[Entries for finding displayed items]
◇ ◇ ◇ ◇

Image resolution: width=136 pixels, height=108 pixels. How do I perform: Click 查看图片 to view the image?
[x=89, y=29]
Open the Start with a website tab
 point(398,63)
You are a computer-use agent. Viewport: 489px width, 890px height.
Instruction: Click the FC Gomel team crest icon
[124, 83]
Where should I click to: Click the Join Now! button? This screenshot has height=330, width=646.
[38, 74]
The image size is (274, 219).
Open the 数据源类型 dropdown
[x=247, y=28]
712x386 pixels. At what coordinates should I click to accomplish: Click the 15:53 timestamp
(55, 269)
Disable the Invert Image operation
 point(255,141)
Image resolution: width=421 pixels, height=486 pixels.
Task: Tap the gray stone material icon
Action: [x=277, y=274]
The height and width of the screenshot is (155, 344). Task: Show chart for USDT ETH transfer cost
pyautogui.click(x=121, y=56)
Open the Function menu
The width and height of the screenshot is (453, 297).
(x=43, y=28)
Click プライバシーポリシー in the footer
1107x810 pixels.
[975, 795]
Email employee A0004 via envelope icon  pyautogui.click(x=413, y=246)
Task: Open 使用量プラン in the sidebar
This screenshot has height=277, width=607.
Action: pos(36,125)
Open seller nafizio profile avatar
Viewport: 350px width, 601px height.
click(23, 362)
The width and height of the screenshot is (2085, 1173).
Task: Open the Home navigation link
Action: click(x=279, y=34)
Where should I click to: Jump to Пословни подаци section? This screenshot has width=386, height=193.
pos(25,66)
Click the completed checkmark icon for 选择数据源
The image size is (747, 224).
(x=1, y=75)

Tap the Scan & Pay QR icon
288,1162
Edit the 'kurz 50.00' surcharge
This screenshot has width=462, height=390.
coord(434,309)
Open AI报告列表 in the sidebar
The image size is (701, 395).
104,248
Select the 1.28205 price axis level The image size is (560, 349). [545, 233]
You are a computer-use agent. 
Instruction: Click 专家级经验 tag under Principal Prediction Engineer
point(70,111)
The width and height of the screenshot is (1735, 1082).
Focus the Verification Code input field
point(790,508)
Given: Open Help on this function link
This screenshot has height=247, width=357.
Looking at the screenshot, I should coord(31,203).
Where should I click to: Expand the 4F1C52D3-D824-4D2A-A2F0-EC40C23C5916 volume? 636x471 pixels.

◇ ◇ ◇ ◇

Exercise objective
Copy the entries word for word, beginning with the line that contains "Given: Open Help on this function link" and continuing through the end of the entries.

Written answer
Given: Open Help on this function link
This screenshot has height=247, width=357.
Looking at the screenshot, I should coord(31,203).
Where should I click to: Expand the 4F1C52D3-D824-4D2A-A2F0-EC40C23C5916 volume? 636x471 pixels.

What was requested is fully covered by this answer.